What’s amazing is that this is an organization that has stood for this ideal for over 350 years. And, they have been quite successful — along with many others — in spreading the idea we call science. And making it last. And they did so primarily by showing what we possible using the ethos and techniques they believed in.

A big part of the Royal Society’s early history was friends gathering to do experiments together and to observe the results. These were basically meetups for fringe philosophers, radicals. But with these meetups and eventually a cadre of thought leaders called fellows, the ideas spread.

[picture of the royal society building today]

The point here is not to give the royal society all the credit for the success of science. That would be silly. But rather I want to show how planting a few small seeds with friends can build institutions that can keep a cause alive for a very very long time. In this case, 352 years.

[an etching of a network diagram, or something that looks like this]

Which brings me to what I really want to begin — or, more correctly, I think we have already begun — to build today. I build product, and fight bad policy and light up a movement of people who will teach other to code.

But more than anything I want us to create an an ethos of creativity + freedom that people will still treasure and defend 352 years from this day. I think we can do that.

Comments

  1. Doug Belshaw replied on | Reply

    Mark, I’ve seen you present bits of this in various contexts and it comes across really well. 🙂

    My only reservation is the (implied) setting up of Mozilla vs. iPad? I’d be at pains to show that, if there’s a spectrum, the iPad (and the lack of ‘view source’) is at one end and there’s lots of gradations.

  2. Malcolm replied on | Reply

    This is awesome. I’m not even sure where to start for feedback, but hang on, I’ll find something actionable.

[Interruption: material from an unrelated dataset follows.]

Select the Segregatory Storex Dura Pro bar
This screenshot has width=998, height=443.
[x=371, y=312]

    I really like the comparison with punk-rock. I think that will get a lot of laughs, and it’s also a really good point. There’s a tendency among teenagers to try and do things by themselves, and it makes a great analogy with how we’d like to see the web.

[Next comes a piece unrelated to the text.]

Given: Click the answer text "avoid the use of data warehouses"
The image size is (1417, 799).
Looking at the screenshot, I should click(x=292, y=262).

    Oh — Regarding everyone learning to code. I support this. Many people do. Some don’t. Note, particularly, Jeff Atwood’s post: http://www.codinghorror.com/blog/2012/05/please-dont-learn-to-code.html

    My thoughts on how to integrate this, especially with your camping analogy is that you can point out that there is still an important role for groundskeepers, park rangers, scout leaders, and others with a more strongly developed interest. These are the professional software developers. However, the goal of this project (as I understand it) is that people will gain an appreciate for the internet and for mashupability, much as they did a century ago for the outdoors. The lego-y web is our new frontier, and though not everybody will be pushing at its limits, all should feel comfortable exploring in it.

    I’m looking forward to seeing the finished version of this talk!

  3. Taryn Fox replied on | Reply

    This is awesome and inspiring.

    I find myself wondering just how big of a “thing” camping is as a hobby. But if it helped make things like national park systems, that’s definitely a way that it’s benefitted everyone and influenced the larger culture. Which seems like another thing to shoot for, even if not many people take up programming as a hobby or vocation.